When I walked past my parents’ bedroom and saw my father donning his purple waistcoat, accompanying his purple pink and blue pinstriped shirts, I knew he was Up For It. My Dad gets a strange nervous energy in bustly social situations not involving children, ie. in the pub. It makes his voice go high and shrill at any given moment because he thinks his effeminate camp shtick is reliably hilarious whatever he’s saying (although I’ve no doubt some do find it amusing).
He willingly watched and subjected me to "My Family" before we went out, doubtless thinking me odd when I expressed how unbelievably shit I thought it was. I remain unsure how I was produced from his loins. The feeling is probably mutual.
We were heading up the local village pub for Christmas Eve: my Dad, Mum and I, as is traditional. It’s usually not so bad. Busy in the tight space of the main front room where we all normally congregate, younger people back for Christmas mixing with the older stalwarts of the establishment. Our trio trudged the five minute walk up the moonlit snowy road.
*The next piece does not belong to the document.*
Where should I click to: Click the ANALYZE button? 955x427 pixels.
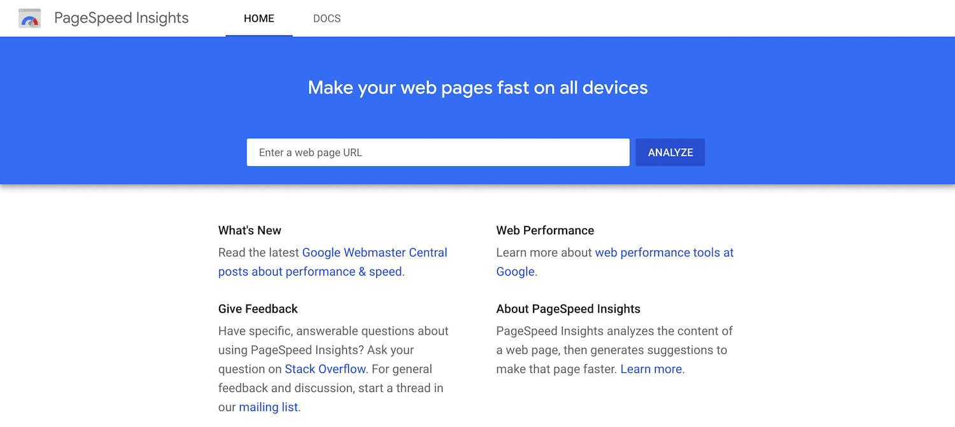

It wouldn’t be terrible, I told myself. There were a few regulars who weren’t too bad.
Tonight it was the Landlord’s smart idea to try out Christmas Carols in the larger, less well frequented rear function room, using the aid of a synth-strong keyboard and a single trumpet player.
My parents led me into the main room, which was busy and tightly packed. Dad decided to quickly turn around and head for the function room, sold by the Landlady’s sales pitch which mainly consisted of “CAROLS, COME ON!” and wanton enthusiasm. We wandered dumbly down the short corridor, lambs to the slaughter, took a right and opened the door: one old grey bloke propping up the bar, a daft drunk smile smeared on his suspect face, watching the spectacled Landlord on the keyboard and a middle-aged bleach blonde lady parping painfully on a trumpet. Dad bought the first round, as is customary (me second), and we took a seat by the radiator.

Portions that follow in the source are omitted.